Last week in this space we questioned the validity of the view that the economy is all-important in presidential elections.
This is an ancient notion enshrined as conventional wisdom since 1992 when Bill Clinton’s strategist James Carville memorably declared, "It's the economy, stupid!"
Today we turn our attention to a corollary of the Carville Doctrine, which is that foreign policy doesn’t matter -- or at least not much -- in presidential elections.
Until recently, Mitt Romney had based his entire campaign on the belief that President Obama could not survive continued high unemployment and lagging U.S. growth. Romney was encouraged by polls that gave him an edge on management of the economy. The same polls gave Obama an advantage on foreign policy, the topic of the presidential candidates’ third (and mercifully last) debate on Monday.
Foreign policy has been consequential in presidential campaigns since 1800, when Thomas Jefferson and John Adams clashed over U.S. policy toward England and France. It’s mattered even more in the 20th and 21st centuries, with the advent of global war and the development of weapons of mass destruction.
Woodrow Wilson was re-elected president in 1916 on the slogan “He kept us out of war.” In 1917, in response to unrestricted German submarine warfare, he put the United States into what was then called the Great War on the side of Britain and France.

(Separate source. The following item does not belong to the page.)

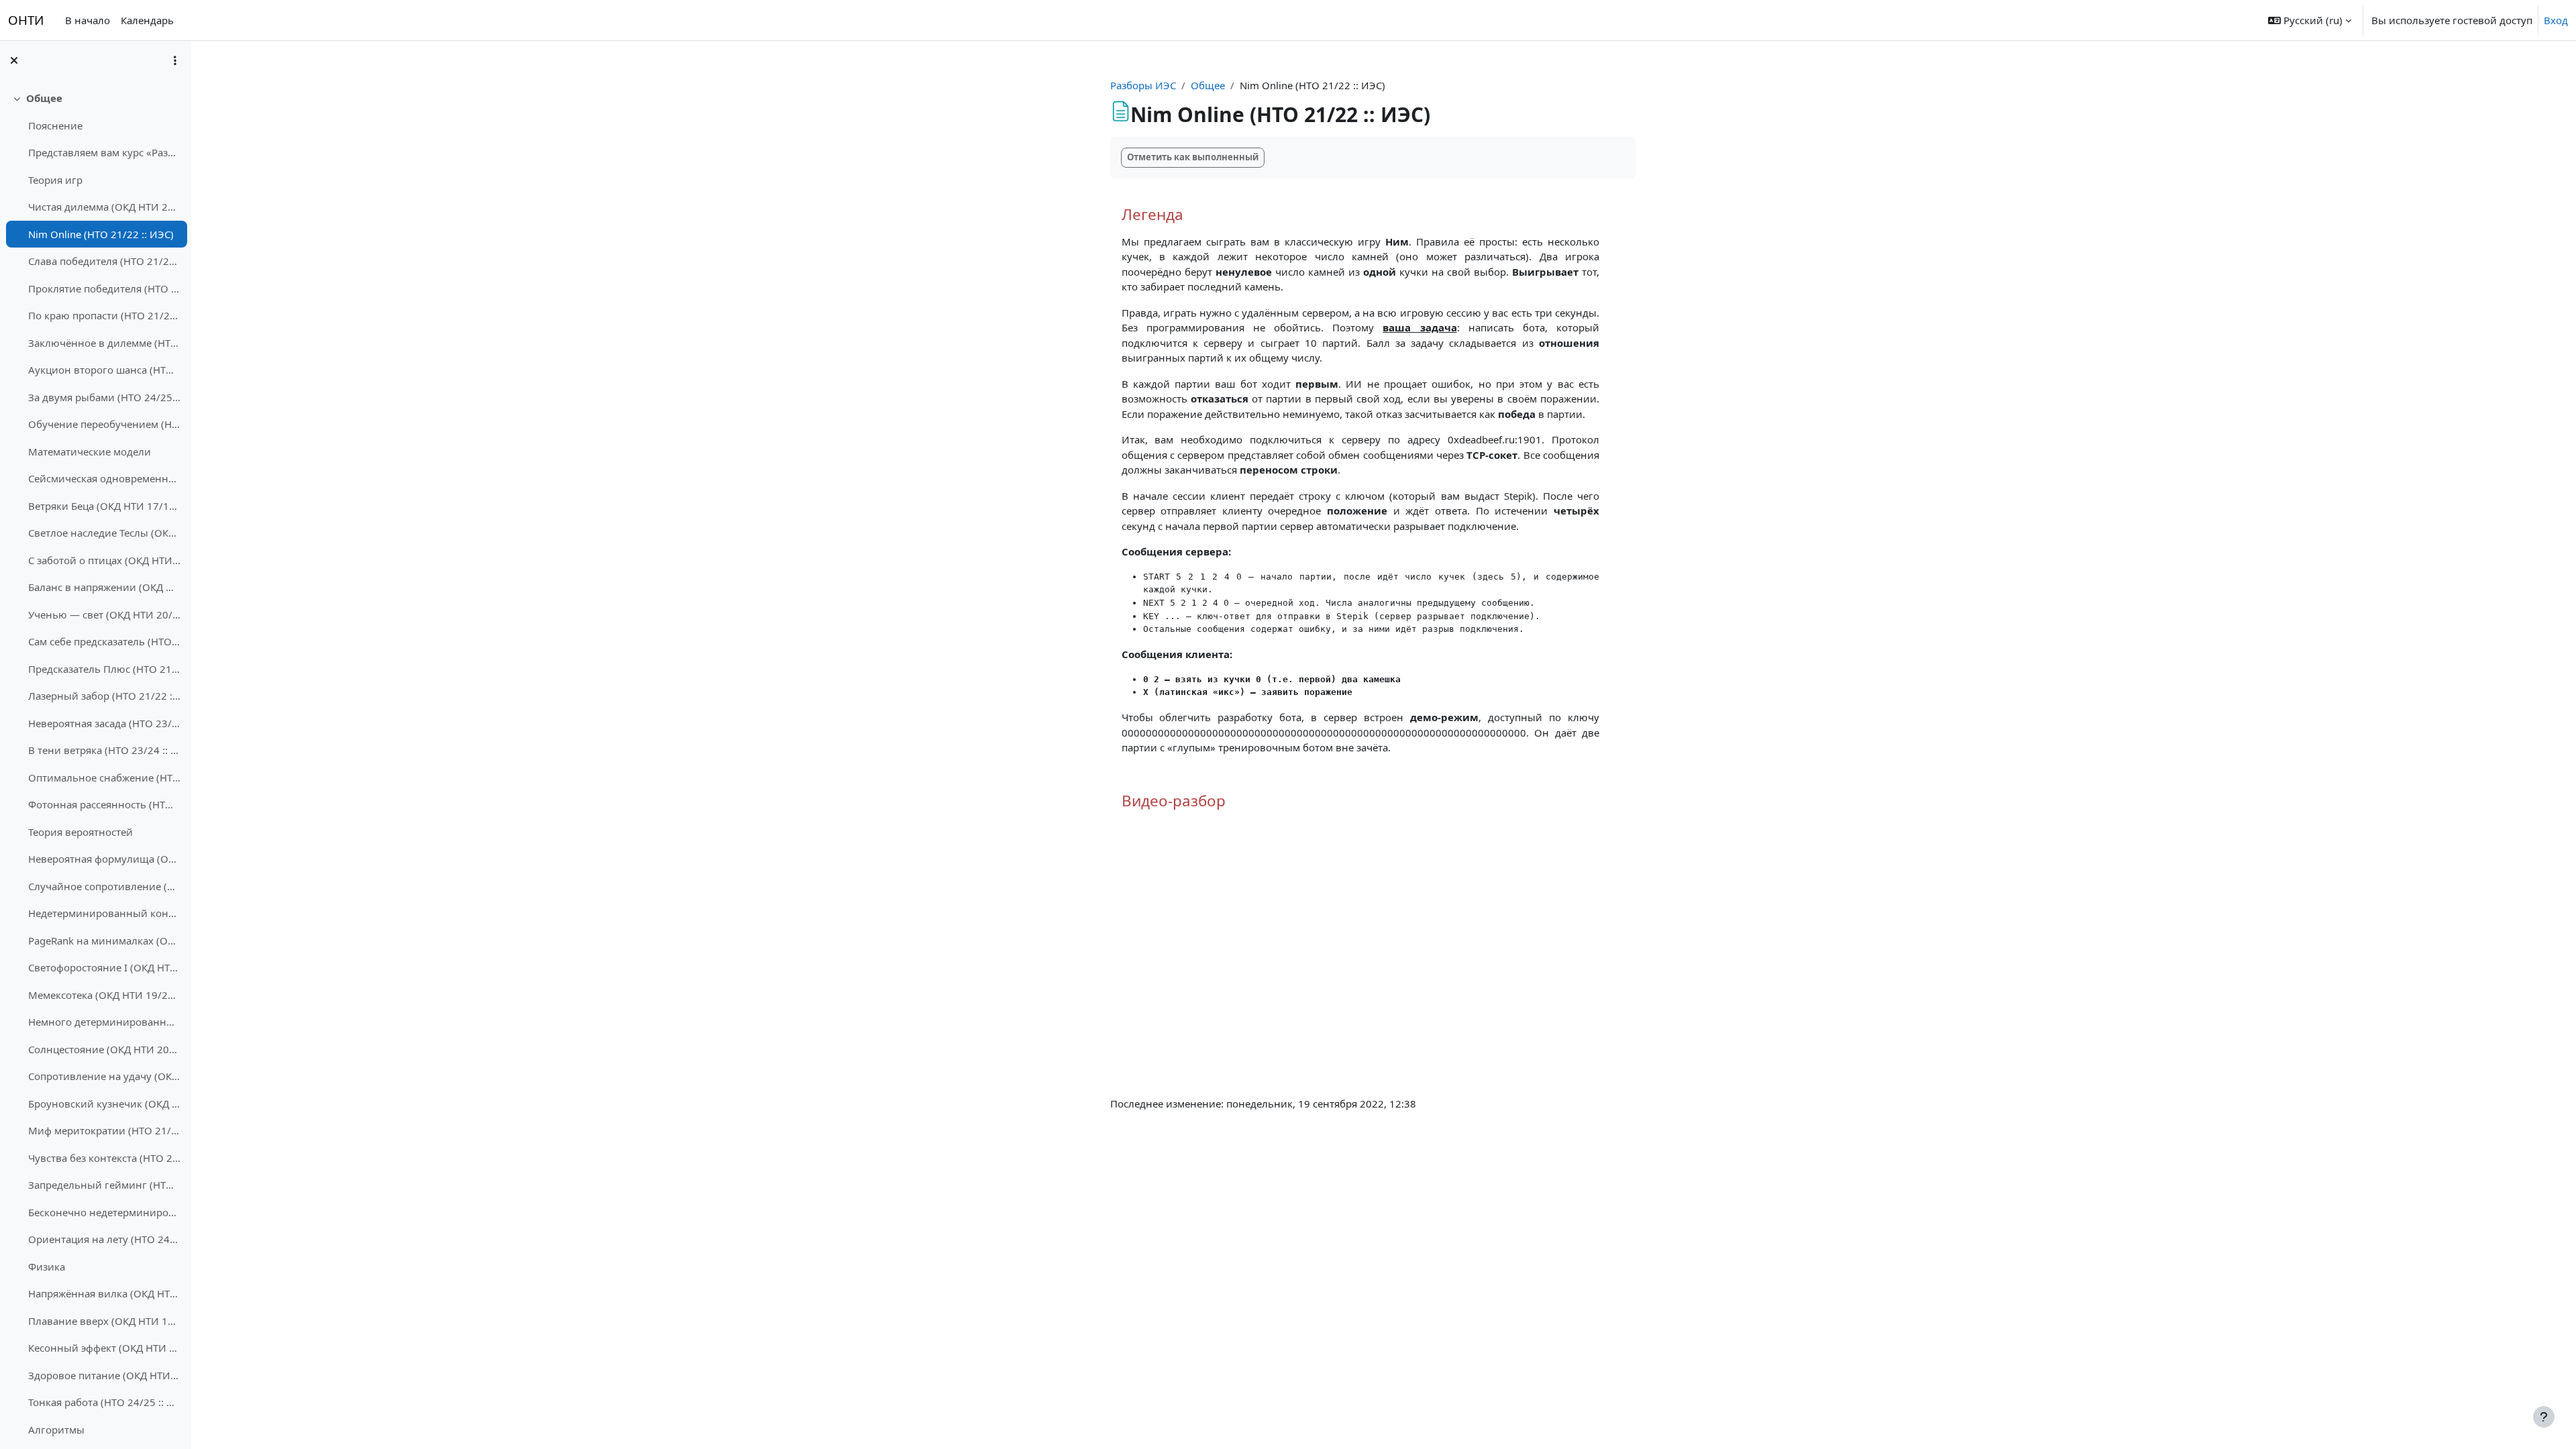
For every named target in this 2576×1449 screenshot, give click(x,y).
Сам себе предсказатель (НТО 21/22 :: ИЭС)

Disillusionment with this war contributed to the election of Warren G. Harding in 1920.
Foreign policy was dominant in the 1940 election when Americans were divided on whether to help the British hold out against the Nazis. President Franklin D. Roosevelt was helped when Wendell Willkie, like FDR an internationalist, won the Republican nomination. Even so, FDR found it necessary in his successful campaign for a third term to promise voters that he would “not send your boys to fight in foreign wars.”
FDR, frail and months from death in 1944, was re-elected to a fourth term on the slogan “Don’t change horses in midstream.”

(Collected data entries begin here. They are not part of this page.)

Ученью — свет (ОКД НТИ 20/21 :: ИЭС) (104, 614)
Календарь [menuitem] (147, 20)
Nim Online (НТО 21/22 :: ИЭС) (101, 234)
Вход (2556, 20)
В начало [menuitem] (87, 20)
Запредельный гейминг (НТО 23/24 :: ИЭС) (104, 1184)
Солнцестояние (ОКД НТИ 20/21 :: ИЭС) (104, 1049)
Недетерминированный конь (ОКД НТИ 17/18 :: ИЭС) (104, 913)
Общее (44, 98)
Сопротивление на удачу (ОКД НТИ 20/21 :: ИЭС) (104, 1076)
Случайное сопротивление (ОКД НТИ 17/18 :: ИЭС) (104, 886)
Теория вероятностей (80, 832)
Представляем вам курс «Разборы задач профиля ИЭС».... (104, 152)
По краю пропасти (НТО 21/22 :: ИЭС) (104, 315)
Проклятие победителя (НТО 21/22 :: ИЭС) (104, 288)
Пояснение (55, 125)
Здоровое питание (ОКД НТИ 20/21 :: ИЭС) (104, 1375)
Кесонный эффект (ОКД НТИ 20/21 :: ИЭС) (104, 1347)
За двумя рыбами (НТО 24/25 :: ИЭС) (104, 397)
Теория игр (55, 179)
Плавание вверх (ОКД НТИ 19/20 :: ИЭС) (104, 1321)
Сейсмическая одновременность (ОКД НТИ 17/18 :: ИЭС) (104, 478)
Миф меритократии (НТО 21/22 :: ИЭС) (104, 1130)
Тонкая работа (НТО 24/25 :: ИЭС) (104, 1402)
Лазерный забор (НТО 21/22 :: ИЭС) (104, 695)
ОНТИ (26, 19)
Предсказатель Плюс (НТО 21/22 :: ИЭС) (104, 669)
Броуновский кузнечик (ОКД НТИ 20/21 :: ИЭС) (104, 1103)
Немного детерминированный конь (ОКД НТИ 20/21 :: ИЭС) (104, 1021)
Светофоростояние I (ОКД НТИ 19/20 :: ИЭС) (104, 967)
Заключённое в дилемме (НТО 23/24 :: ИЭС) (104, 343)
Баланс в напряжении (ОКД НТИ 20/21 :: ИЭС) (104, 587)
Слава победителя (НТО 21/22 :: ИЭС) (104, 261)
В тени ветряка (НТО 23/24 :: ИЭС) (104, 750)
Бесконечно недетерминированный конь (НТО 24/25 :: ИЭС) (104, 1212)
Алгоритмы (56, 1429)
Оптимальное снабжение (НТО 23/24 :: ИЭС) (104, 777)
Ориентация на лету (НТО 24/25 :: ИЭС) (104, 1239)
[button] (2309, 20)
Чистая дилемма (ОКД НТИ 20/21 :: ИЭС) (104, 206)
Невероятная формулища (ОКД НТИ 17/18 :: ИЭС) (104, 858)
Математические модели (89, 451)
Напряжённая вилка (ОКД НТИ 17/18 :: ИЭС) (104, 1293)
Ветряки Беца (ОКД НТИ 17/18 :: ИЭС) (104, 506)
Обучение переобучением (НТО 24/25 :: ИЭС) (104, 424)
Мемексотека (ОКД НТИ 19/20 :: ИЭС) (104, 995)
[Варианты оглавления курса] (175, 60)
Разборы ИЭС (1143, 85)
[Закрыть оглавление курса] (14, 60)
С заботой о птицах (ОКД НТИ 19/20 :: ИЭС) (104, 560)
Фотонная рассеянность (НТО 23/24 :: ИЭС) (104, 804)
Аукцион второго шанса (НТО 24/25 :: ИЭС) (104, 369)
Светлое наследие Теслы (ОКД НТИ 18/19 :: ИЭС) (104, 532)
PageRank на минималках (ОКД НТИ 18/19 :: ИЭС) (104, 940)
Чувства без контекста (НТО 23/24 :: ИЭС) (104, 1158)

The unpopularity of the Korean War contributed to President Harry Truman’s decision not to seek re-election in 1952, and the unpopularity of the Vietnam War was the reason President Lyndon Johnson declined to run again in 1968. Richard Nixon was elected that year partly on a promise to end the war with what Democrats called “a secret plan.”
In 1980, a campaign that in some ways resembles the present one, Ronald Reagan emphasized the economy in his challenge to President Jimmy Carter. But the underlying issue was Americans held hostage in Iran whom Carter had tried and failed to rescue. Reagan rarely mentioned the hostages. He didn’t have to, because the issue was on the minds of voters, many of whom blamed Carter for their continued plight.

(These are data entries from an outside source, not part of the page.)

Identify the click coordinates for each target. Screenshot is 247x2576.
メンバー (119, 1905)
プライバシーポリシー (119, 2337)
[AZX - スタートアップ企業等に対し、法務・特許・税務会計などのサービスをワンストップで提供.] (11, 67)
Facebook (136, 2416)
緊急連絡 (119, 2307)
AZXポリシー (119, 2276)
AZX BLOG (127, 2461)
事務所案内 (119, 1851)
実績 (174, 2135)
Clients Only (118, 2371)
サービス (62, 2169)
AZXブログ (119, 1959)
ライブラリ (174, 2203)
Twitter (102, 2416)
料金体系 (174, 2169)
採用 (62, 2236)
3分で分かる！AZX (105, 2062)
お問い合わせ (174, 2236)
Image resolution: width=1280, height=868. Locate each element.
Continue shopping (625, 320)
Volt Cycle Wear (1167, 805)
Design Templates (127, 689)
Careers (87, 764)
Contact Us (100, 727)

Fast-forward to 2008, when Obama was the irresistible candidate of hope and change. Running more against outgoing President George W. Bush than his actual opponent, John McCain, Obama promised to withdraw U.S. forces from Iraq. He has kept that promise, partly because Iraq would not agree to U.S. conditions on a status-of-forces agreement to extend the American deployment.
Foreign policy has ostensibly taken a back seat in the 2012 campaign. Journalist Peter Beinart contends that’s because the differences between Obama and Romney on foreign policy are relatively minor when compared to their disagreement on domestic issues. This view was bolstered during the debate between Vice President Joe Biden and Romney running mate Paul Ryan, when effective questioning by ABC correspondent Martha Raddatz helped flesh out the similar foreign policy views of the two sides.
Both Obama and Romney plan to withdraw U.S. troops from Afghanistan in 2014. The quibble is whether the withdrawal date should be announced ahead of time. Neither candidate bothers to mention that the United States is committed to keeping thousands of trainers and advisers in Afghanistan for years after the bulk of forces are withdrawn.
Both the president and his challenger also promise to maintain pressure on Iran to prevent it from developing a nuclear weapon. Obama claims with scant evidence that sanctions against Iran are working. Romney promises to intensify them but typically provides few details.
It would be refreshing on Monday if the candidates acknowledged to each other and the world that they at least share mutual goals of bringing home U.S. troops, reducing global tensions, and trying to find new options for peace in the Middle East.
It would also be useful if the candidates acknowledged that “foreign policy” and “national security” are not neatly separated from the economy in an age of globalism. Economists on both sides know that the economic success of China is vital to global recovery. It would be constructive for Obama and Romney to concede as much instead of continuing their China-bashing. It would also be a step in the right direction if Romney recognized that his proposed increases in the defense budget would add to the deficit or if Obama conceded that taxing the rich won’t raise enough to balance the budget.
Candidates don’t make concessions in tight races, so don’t hold your breath on any of this. But they could at least admit that domestic spending decisions have global consequences. In reality, Obama and Romney have been talking about foreign policy all along.